From Vasubandhu's description of his own Abhidharmakosa as a sastra, (11) Tarkajvala's reference to the author of Madhyamakahrdaya as the author of the sastra, (12) and Candrakirti's citation of the verses of his own Madhyamakavatara, (13) we learn that Buddhist writers recognize as sastras not just canonized works of their tradition but their further expositions as well, including systematic treatises that they themselves have composed. Moreover, Madhyamikas are also engaged in conversation with the sastras of competing Indian text traditions. In the Madhymakavatara, Candraklrti speaks of various sastras of Indian philosophical traditions outside Buddhism, which expound notions of self that he endeavors to disprove. (14) Even within the Buddhist fold, Candraklrti singles out the Yogacara scholars Vasubandhu and Dharmapala and the Buddhist epistemologist Dignaga as teachers who have turned their back on the unique tradition of Madhyamaka thought, although he recognizes them as authors of sastras. (15) Bhaviveka also devoted several chapters of his Madhyamakahrdaya to the criticism of rival sastra disciplines ranging from Samkhya, Vaisesika, Vedanta, Mimamsa to the Buddhist tradition of Yogacara. It is evident from these statements that there is a clear awareness of one's own sastra discipline as one among many and that the disparate sastra traditions are often in conflict with one another.
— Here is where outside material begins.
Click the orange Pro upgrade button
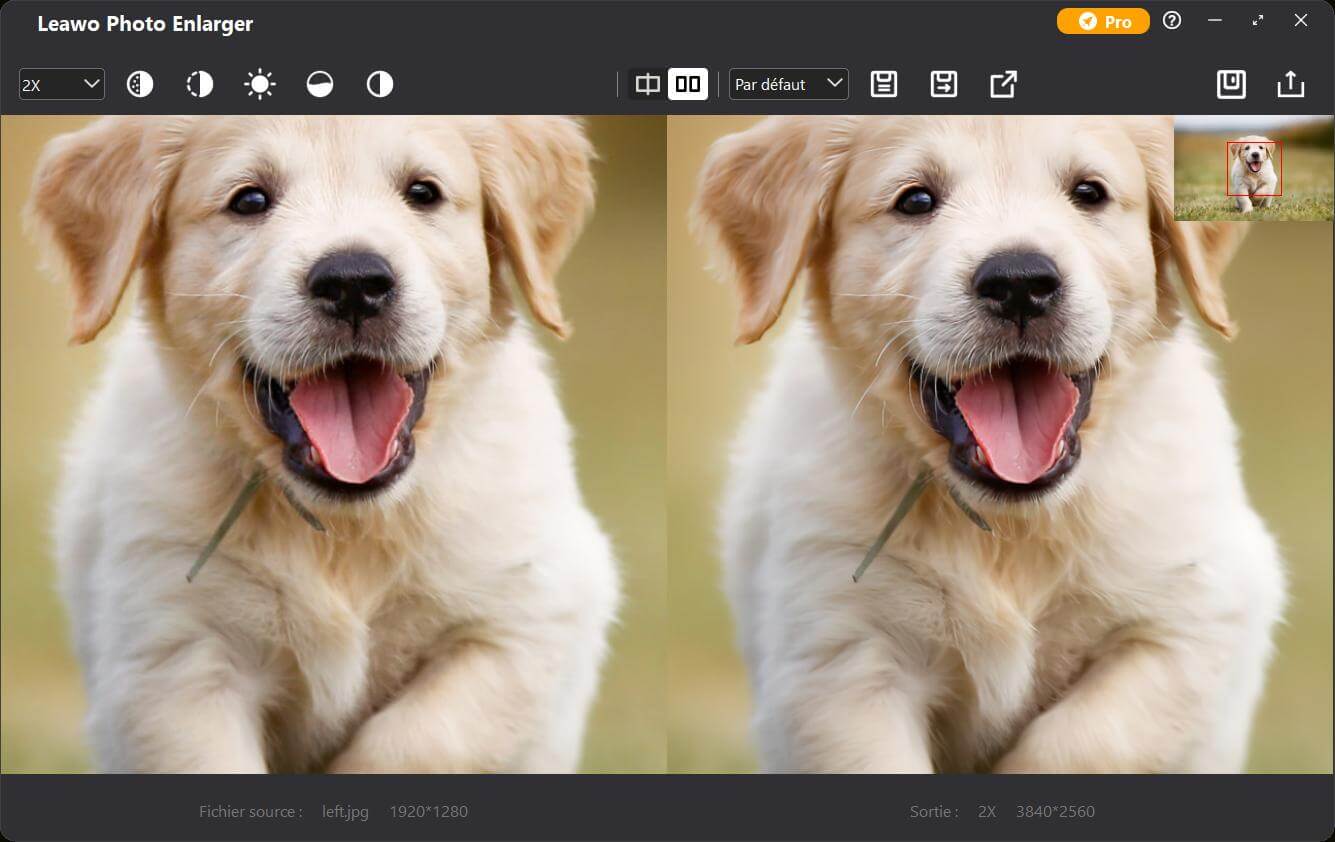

As is well known, sastras are characterized by the deployment of numerous scholastic devices, while sutras, presented as the teachings of the Buddha or the sayings of his disciples, are more varied in content and style. Within sastras and their commentaries, the citation of passages from sutras fulfills, above all, the purpose of justifying the views put forward in the sastras by appealing to the scriptural status of the passages. The hierarchy of religious authority at work here, which assigns higher scriptural authority to sutras while delegating to sastras the status of authorized interpretations of scriptures, would incline us to think that their respective functions in textual practice bear proportionate relation to the degrees of authority that they enjoy. However, the roles that sutras and sastras play in actual scholastic practice do not follow from their nominal status and even change over time, as the following pages will demonstrate.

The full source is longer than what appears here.